Looks good so far. There is no non-zero charge density anywhere, so no electric contributions.

Finding $\vec m$ should be the easiest way to proceed. It is possible to evaluate the 3D integral with a suitable current distribution, but that could get messy.

 

[fluidistic]

Looks good so far. There is no non-zero charge density anywhere, so no electric contributions.

Finding $\vec m$ should be the easiest way to proceed. It is possible to evaluate the 3D integral with a suitable current distribution, but that could get messy.

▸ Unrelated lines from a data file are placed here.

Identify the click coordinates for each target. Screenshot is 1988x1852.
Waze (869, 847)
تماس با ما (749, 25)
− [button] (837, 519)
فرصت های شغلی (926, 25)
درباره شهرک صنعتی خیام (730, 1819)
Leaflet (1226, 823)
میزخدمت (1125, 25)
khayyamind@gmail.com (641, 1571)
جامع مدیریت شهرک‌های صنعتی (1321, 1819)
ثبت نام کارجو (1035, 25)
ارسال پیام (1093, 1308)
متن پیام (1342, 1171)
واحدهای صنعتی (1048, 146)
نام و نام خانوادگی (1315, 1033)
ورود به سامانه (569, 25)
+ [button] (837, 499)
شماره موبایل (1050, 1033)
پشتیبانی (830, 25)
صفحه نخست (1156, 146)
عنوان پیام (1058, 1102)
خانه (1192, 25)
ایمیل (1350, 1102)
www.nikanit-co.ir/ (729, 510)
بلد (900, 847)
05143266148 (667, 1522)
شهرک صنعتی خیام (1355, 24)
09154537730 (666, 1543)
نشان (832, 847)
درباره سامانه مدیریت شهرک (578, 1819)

Thank you so much for the reply!
Ok, if the ring wasn't moving the magnetic moment would be worth $\vec m_0=I_0\pi R^2\hat x=m_0\hat x$ but if it's rotating around the z-axis then $\vec m(t)=m_0[\cos (\omega t)\hat x + \sin (\omega t) \hat y]$. Since it is different from 0, I shouldn't bother by calculating the quadrupole term (which I guess would vanish), because this magnetic dipole term is the one that dominates in the radiation zone.
From it, it's not clear to me how to compute the fields. From Zangwill's book, he says it's more convenient to work with $\alpha (\vec r , t)=\frac{\partial \vec A_{rad}(\vec r ,t)}{\partial t}$ than with the potential vector $\vec A$ in order to get the fields. He writes a few pages later that $\alpha (\vec r , t)=\frac{d^2}{dt^2}\vec p _{ret} + \frac{1}{c}\frac{d^2}{dt^2}\vec m _{ret} \times \hat r + \frac{1}{c}\frac{d^3}{dt^3}\vec Q _{ret} \cdot \hat r+...$.
In my case $\vec \alpha (\vec r, t)\approx \frac{-\omega ^2 m_0}{c}[\cos [\omega (t-r/c) + \sin [\omega (t-r/c)]]]\times \hat r$.
If I use $\hat r=\cos\phi\sin\theta \hat x+\sin\theta\sin\phi\hat y+\cos\theta\hat z$, then I get \vec \alpha (\vec r, t)=-\frac{\omega^2 m_0}{c} \{ \cos [\omega (t-r/c) (\sin\phi \sin\theta \hat z - \cos \theta \hat y)] +\sin [\omega (t-r/c)(\cos\theta \hat x - \cos \phi \sin \theta \hat z)] \}.
Now I can compute the fields with $c\vec B_{\text{rad}}=-\hat r \times \frac{\mu_0}{4\pi r} \vec \alpha (\vec r ,t)$ (I am unsure of this formula, I couldn't find it in the book but that the only way to get the fields I see, by using the alpha vector) and $\vec E _{\text{rad}}=-\hat r \times c \vec B _{\text{rad}}$. Does this look correct?

 

[mfb]

I don't know those formulas, but they look reasonable.

 

[fluidistic]

I see, thanks.
I'm getting a really huge expression for B... it's intimidating and I see no simplification although it's quite possible that I'm missing some simplification.
I get c \vec B_{\text{rad}}=\frac{\omega^2 m_0}{c}\frac{\mu_0}{4\pi r} \{ \left [ \sin ^2 \theta \sin ^2 \phi \cos [\omega (t-r/c)] - \cos \phi \sin ^2 \theta \sin \phi \sin[\omega (t-r/c)] + \cos ^2 \theta \cos [\omega(t-r/c)] \right ] \hat x + \left [ (-)\cos \phi \sin \phi \sin ^2 \theta \cos [\omega(t-r/c)] + \cos ^2 \phi \sin ^2 \theta \sin [\omega (t-r/c)] + \cos ^2 \theta \sin [\omega (t-r/c)] \right ] \hat y + \left [ (-)\cos \phi \sin \theta \cos \theta \cos [\omega (t-r/c)] - \sin \theta \sin \phi \cos\theta \sin [\omega (t-r/c)] \right ] \hat z \}, honestly I fail to see the point of the exercise if that's the result they expected...